The three town councilors seeking reelection all lost Tuesday, including the council chairman, and another incumbent on the School Board also failed in his bid for another term.

Vote tallies showed that Michael Joseph, Frances Hudson and Adam Lint were successful in their bids for the Town Council, while Ashley Powell was elected to the School Board.

“In my 30 years of being a town and city clerk, I have never seen this happen in any of the communities that I worked,” Lisa Gilliam, Winslow’s former town clerk, said. “This year’s referendum ballot had topics that were bringing people to the polls, but when there is a situation that has been ongoing like this one in Winslow, residents want to be heard.”

In recent months, the Town Council has faced scrutiny over the departure of the town manager, the management style of the public safety director, claims of “secret meetings” by councilors and the quick move to hire a new town manager. Residents were also upset by a townwide revaluation that drove an increase in property tax bills.

Paul Gregory, a Winslow resident of about 30 years, said he had not typically paid close attention to town politics. That changed when he began reading what people were saying on Facebook about each new development.


“I just heard smatterings of people disenchanted with the council,” he said. “Everyone was so mad about their taxes going up and (the council) supposedly having secret meetings and stuff.”

Gregory is one of nearly 5,900 people to have joined the “What’s Happening in Winslow, Maine?” Facebook group, where residents debate town politics, discuss local news and crack jokes about sitting councilors. One of the people who won a seat on the Town Council, Hudson, manages the page.

In a recent post to the group, Gregory asked others for their thoughts on those running for the council.

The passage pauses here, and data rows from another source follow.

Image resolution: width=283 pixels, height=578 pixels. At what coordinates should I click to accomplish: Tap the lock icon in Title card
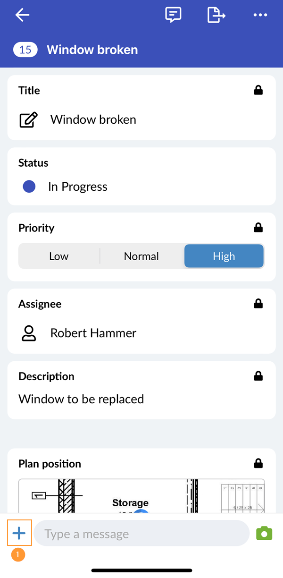coord(258,90)
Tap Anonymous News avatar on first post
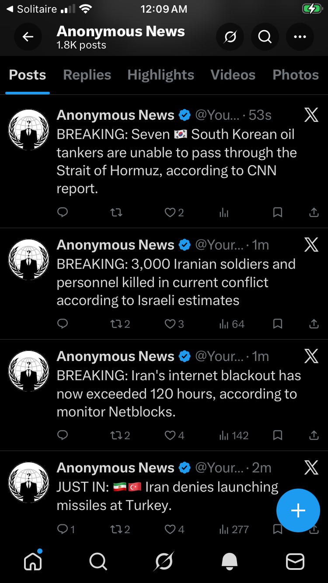 (29, 129)
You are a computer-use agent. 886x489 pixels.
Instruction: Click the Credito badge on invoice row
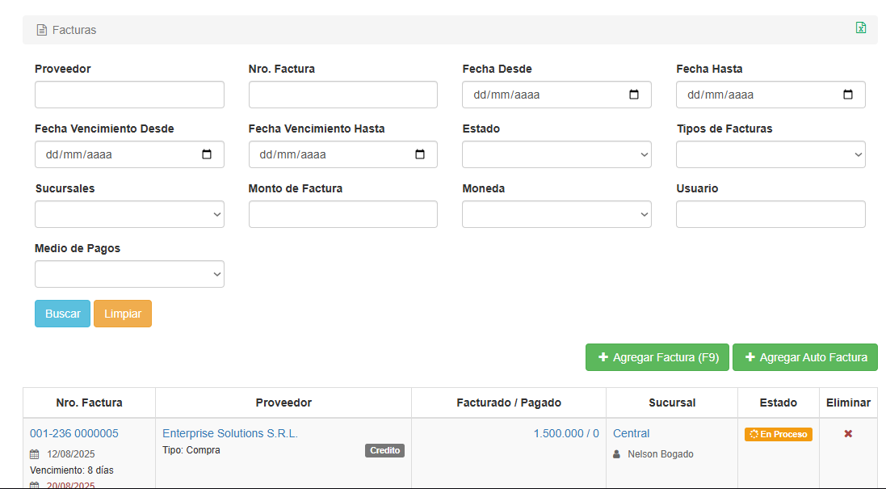pyautogui.click(x=384, y=450)
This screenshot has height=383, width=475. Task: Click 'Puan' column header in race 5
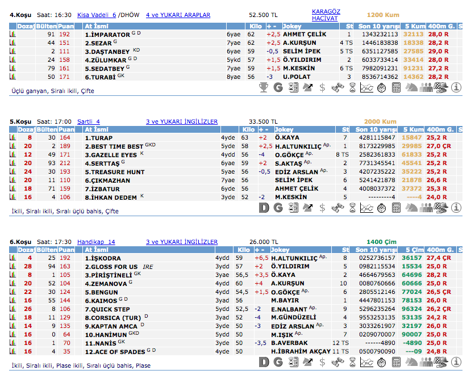click(66, 129)
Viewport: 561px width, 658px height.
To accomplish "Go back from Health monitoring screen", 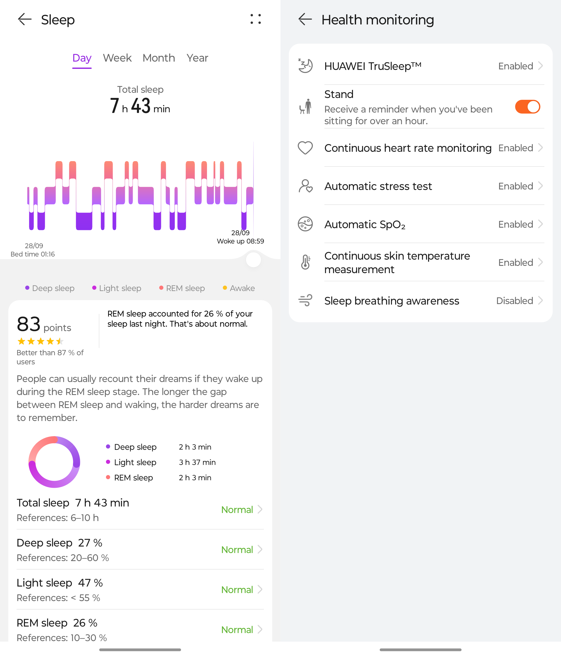I will [x=305, y=19].
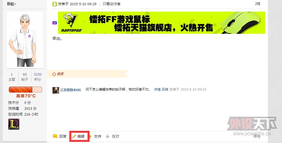Viewport: 282px width, 143px height.
Task: Open 夏栀's user avatar image
Action: click(x=25, y=40)
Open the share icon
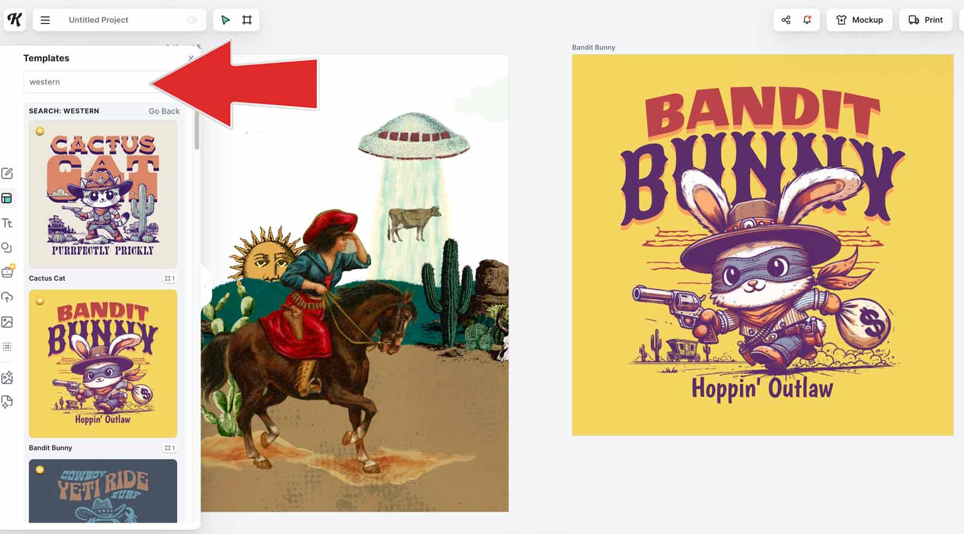The height and width of the screenshot is (534, 964). tap(786, 20)
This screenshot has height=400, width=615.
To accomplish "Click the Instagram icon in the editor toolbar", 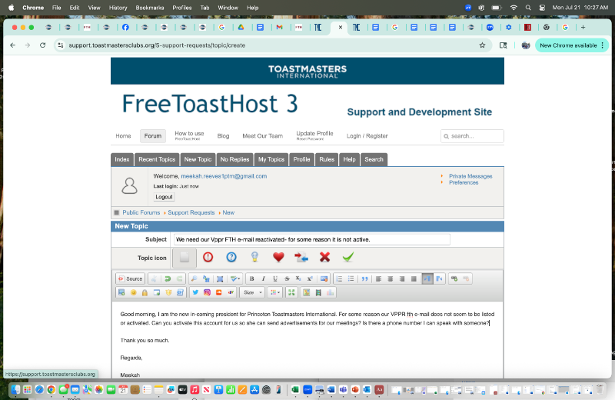I will click(208, 292).
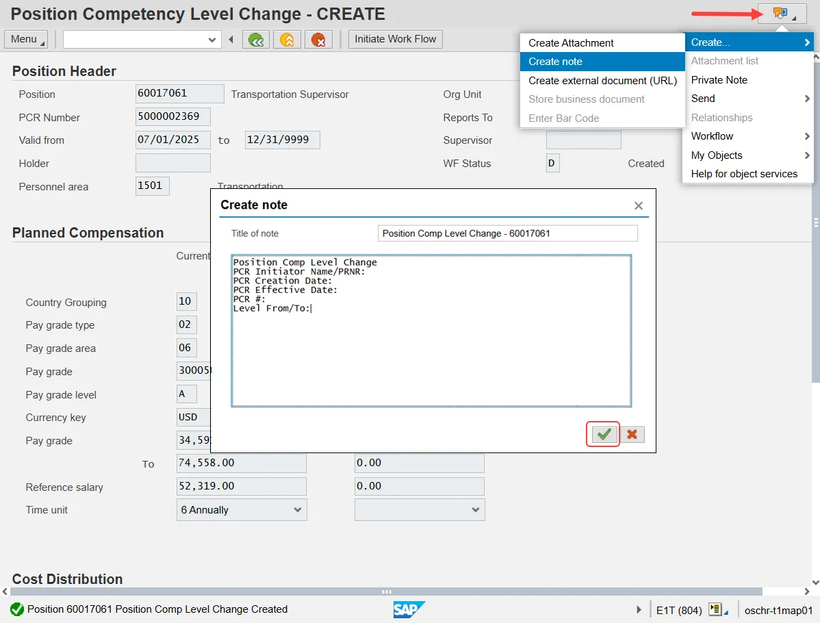
Task: Select Create external document (URL)
Action: (602, 80)
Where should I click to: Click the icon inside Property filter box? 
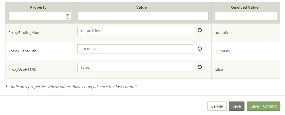(68, 16)
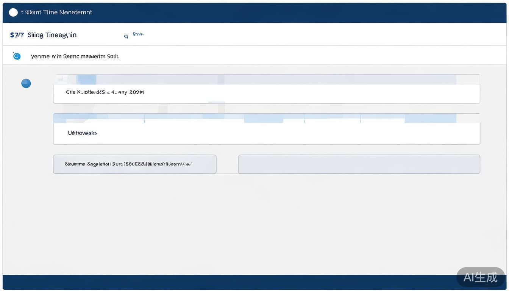The height and width of the screenshot is (291, 509).
Task: Open the Siling Tineagḩin tab
Action: click(52, 35)
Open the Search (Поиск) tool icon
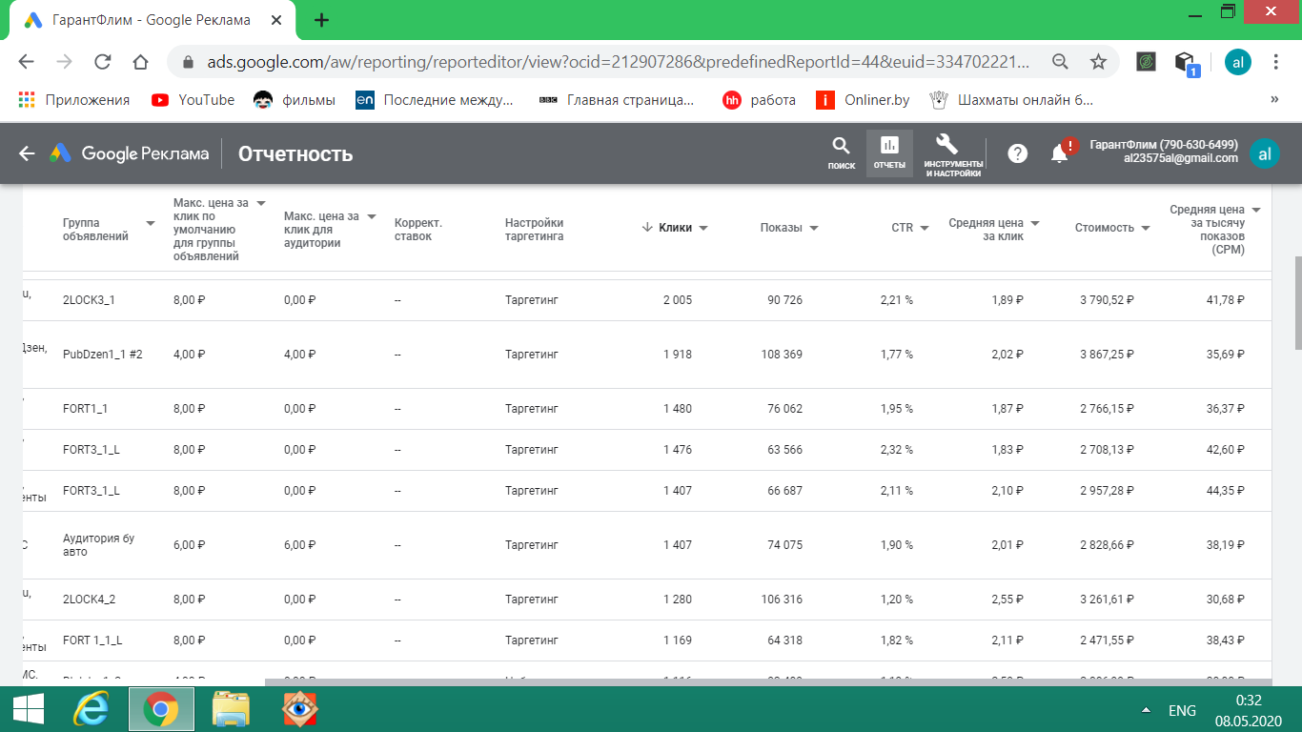The width and height of the screenshot is (1302, 732). 841,153
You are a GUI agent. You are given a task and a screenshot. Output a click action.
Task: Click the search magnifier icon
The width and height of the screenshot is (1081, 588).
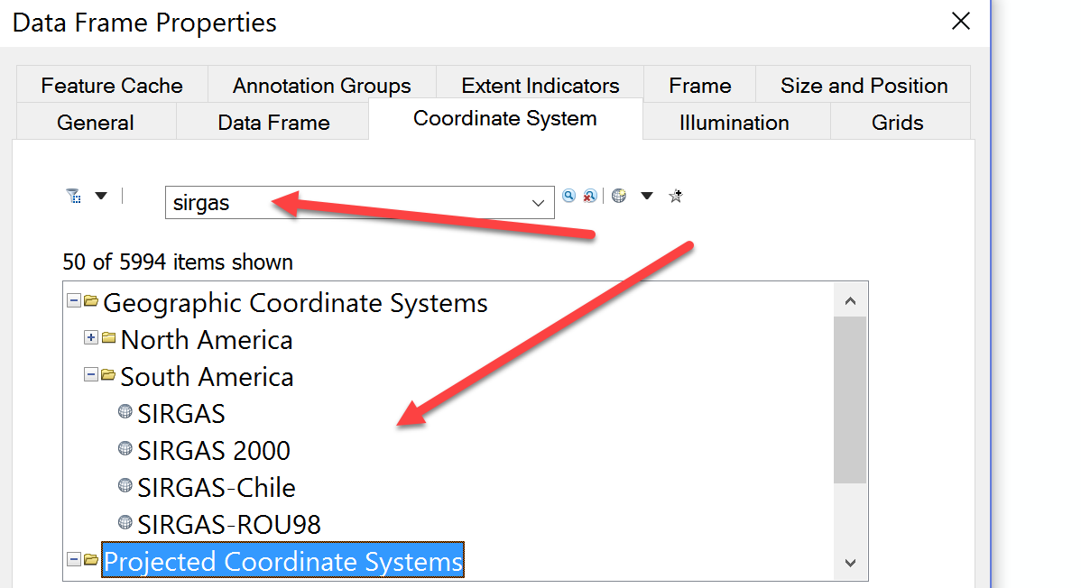(x=568, y=196)
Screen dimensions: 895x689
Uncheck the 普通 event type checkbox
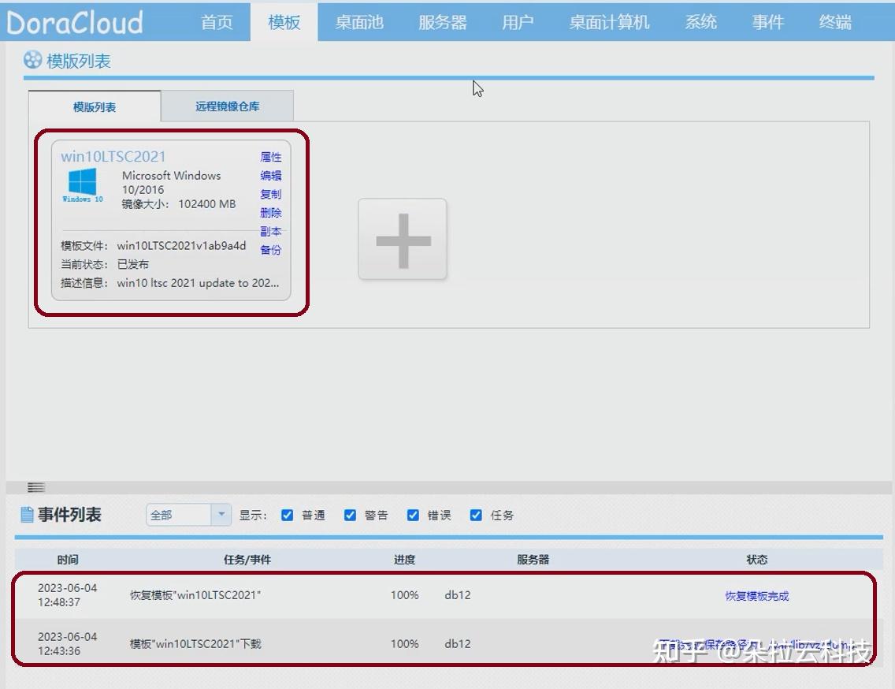[x=287, y=515]
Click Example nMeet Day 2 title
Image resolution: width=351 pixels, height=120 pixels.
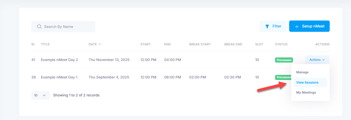pos(59,60)
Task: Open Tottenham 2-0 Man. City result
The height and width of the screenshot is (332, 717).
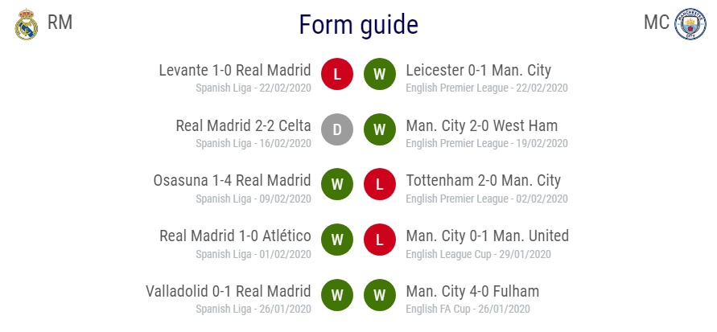Action: point(483,180)
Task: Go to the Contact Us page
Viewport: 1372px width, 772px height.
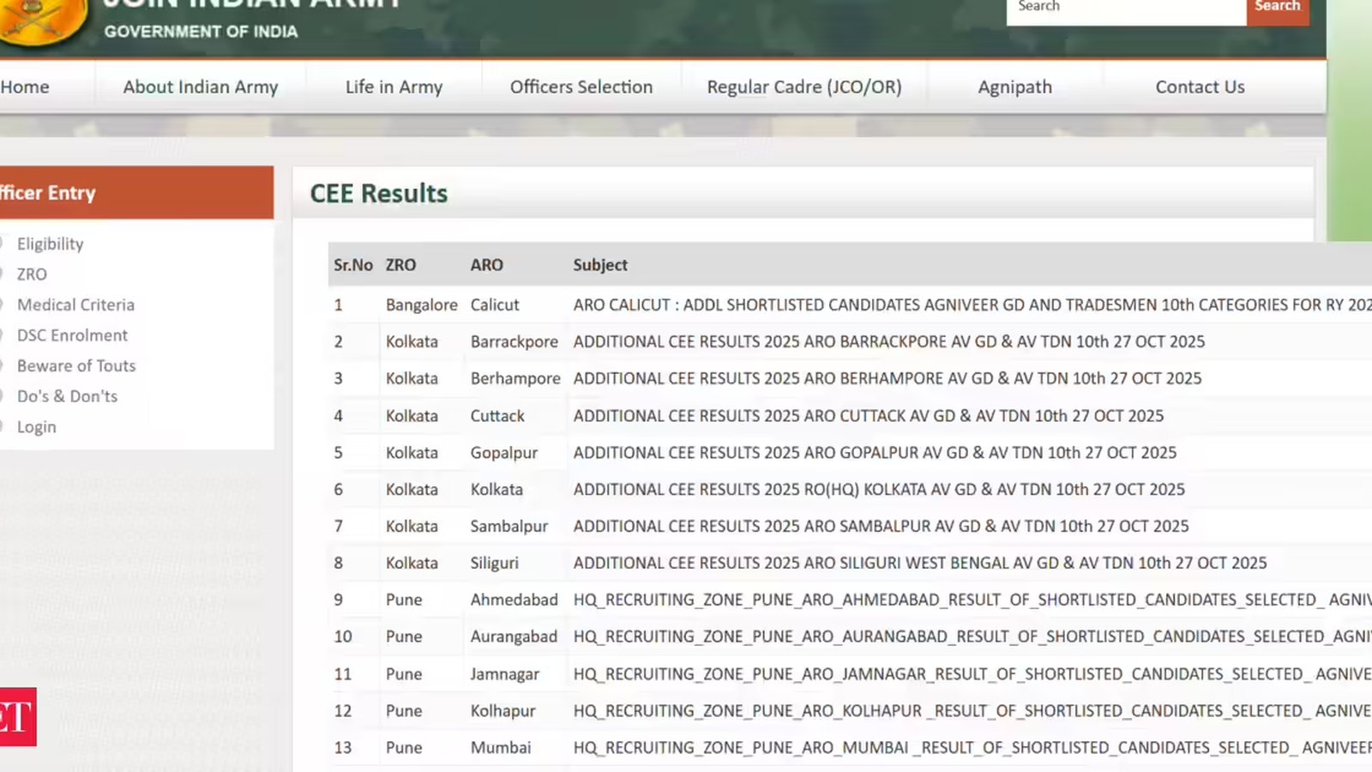Action: [x=1200, y=87]
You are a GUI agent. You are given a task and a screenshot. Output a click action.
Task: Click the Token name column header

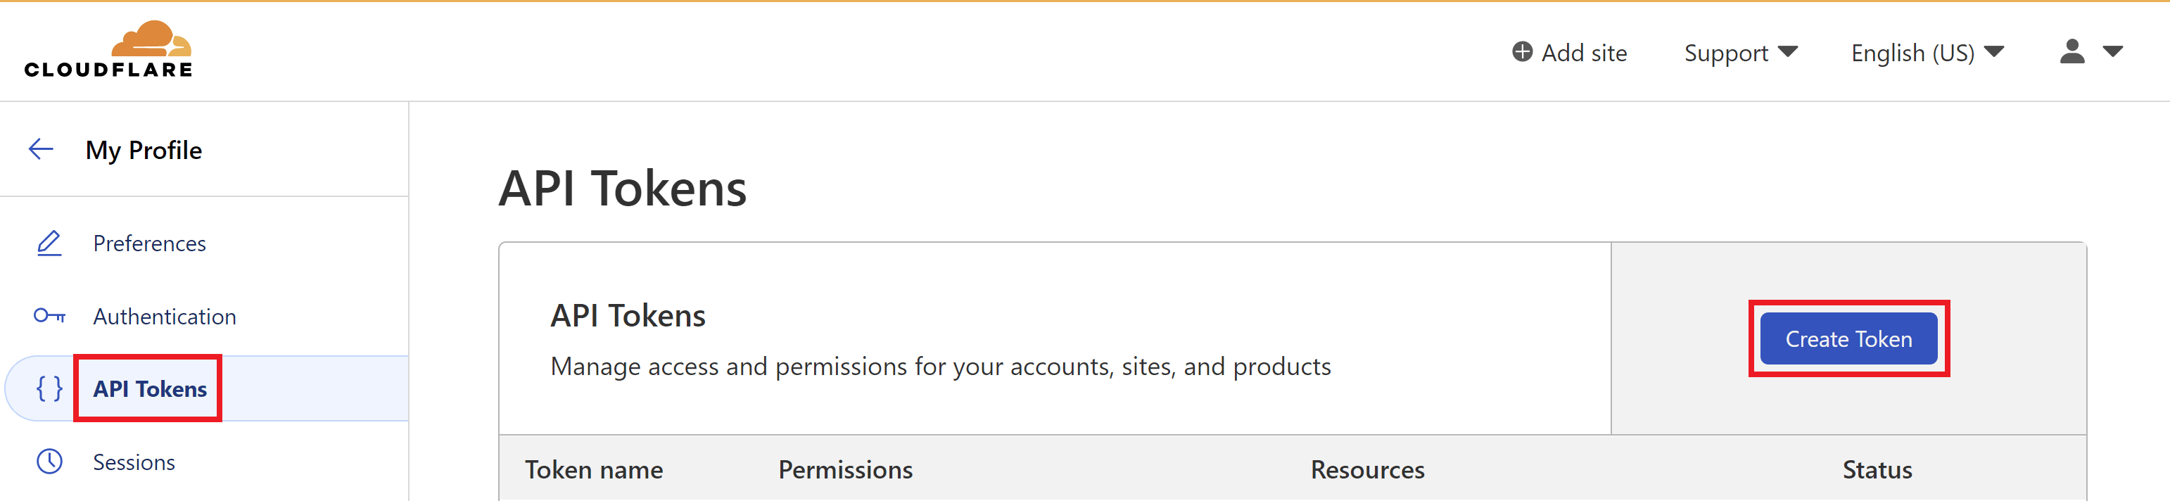[x=594, y=469]
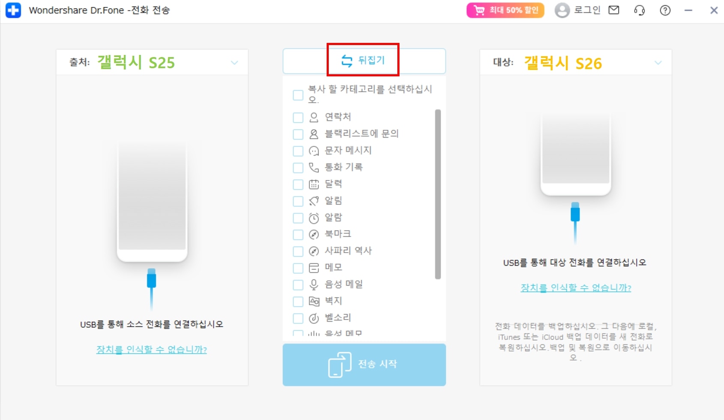Click the Dr.Fone app logo

tap(13, 10)
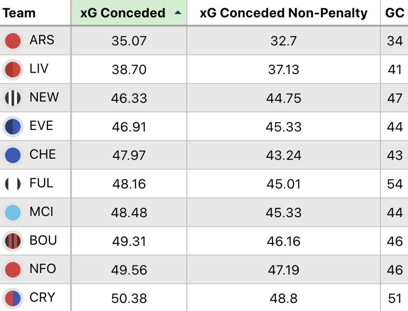The image size is (408, 311).
Task: Click Arsenal's 35.07 xG Conceded cell
Action: pos(129,41)
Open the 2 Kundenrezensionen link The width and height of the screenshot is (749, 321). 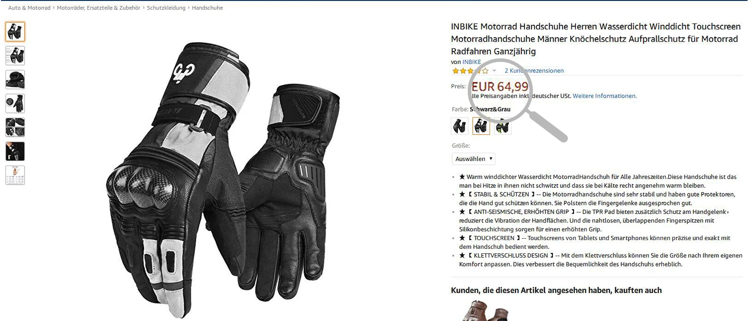point(534,71)
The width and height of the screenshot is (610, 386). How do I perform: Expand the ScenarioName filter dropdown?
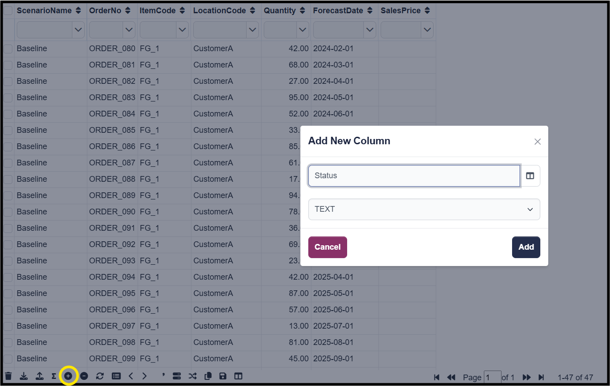click(78, 30)
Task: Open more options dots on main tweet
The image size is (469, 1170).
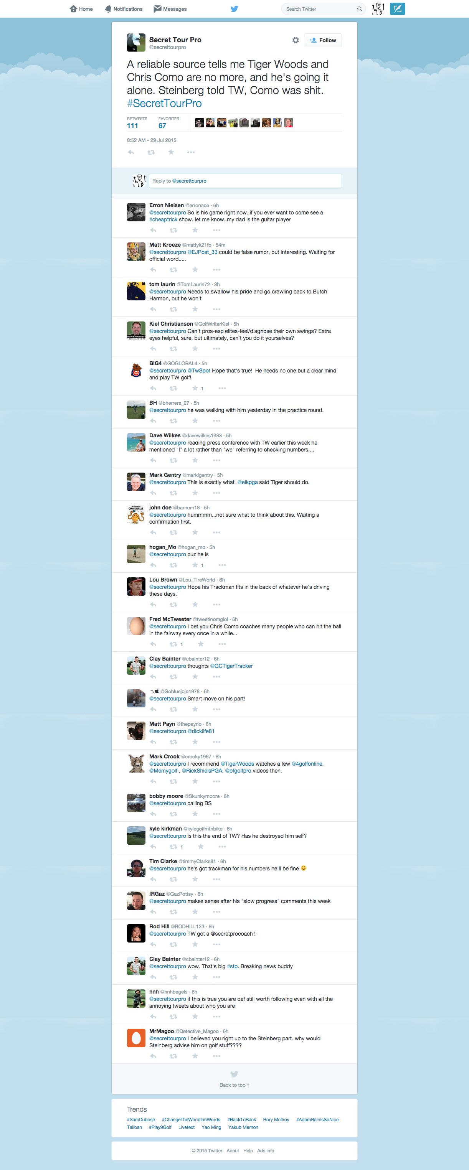Action: coord(191,153)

“I wasn’t sure about the candidates,” he said. “I thought, ‘Well, let me see what everyone else is thinking,’ and boy did that explode.”

His post received more than 80 comments, and while many respondents politely shared their thoughts, others attacked the candidates and argued with one another. Several accused councilors of dodging taxes, bullying residents and mismanaging town government.

Outgoing council Chairman Drapeau said Wednesday he has never seen a local election as contentious as Winslow’s this year, and the results were fueled largely by vitriolic social media campaigns and anti-establishment politics nationwide.


“Let’s get back to the 2016 election, where (Donald) Trump won a national presidential election via Twitter,” Drapeau said. “This is what they accomplished. What (voters) did was they voted against any incumbent, and they geared up on Facebook.”

Drapeau said each of the candidates who was elected actively campaigned among the “What’s Happening in Winslow, Maine?” Facebook group, picking up voters who might not have tuned in previously to town politics. Those voters, Drapeau said, likely cast the deciding blows.

Ashley Powell, a mother of six who won a seat on the School Board, said she did much of her campaigning in the Facebook group. She said the platform has helped get people interested in town politics, which gave newcomers a boost at the polls.

“I didn’t really campaign too much,” Powell said Wednesday. “I went on Facebook and said who I was, and what I want to do, and how long I’ve been in Winslow. My husband hadn’t registered to vote in about 10 years, and registered for the first time yesterday — and I don’t think it was just because I was running.”

Drapeau said much of the acrimony stemmed from the property revaluation the town completed this year, which increased tax bills for many people. Many posts in the group blamed the Town Council for the bigger tax bills, although Drapeau said councilors had no control over the revaluation’s outcome. The state requires that each municipality periodically conduct a revaluation.

“What killed us was not their talent,” Drapeau said. “It was not their campaigning. It was the fact that we had to do a (revaluation) that should have been done five to seven years ago.

“A lot of (residents) don’t understand that their tax bill was doubled, and that we had nothing to do with it. That was what killed us.”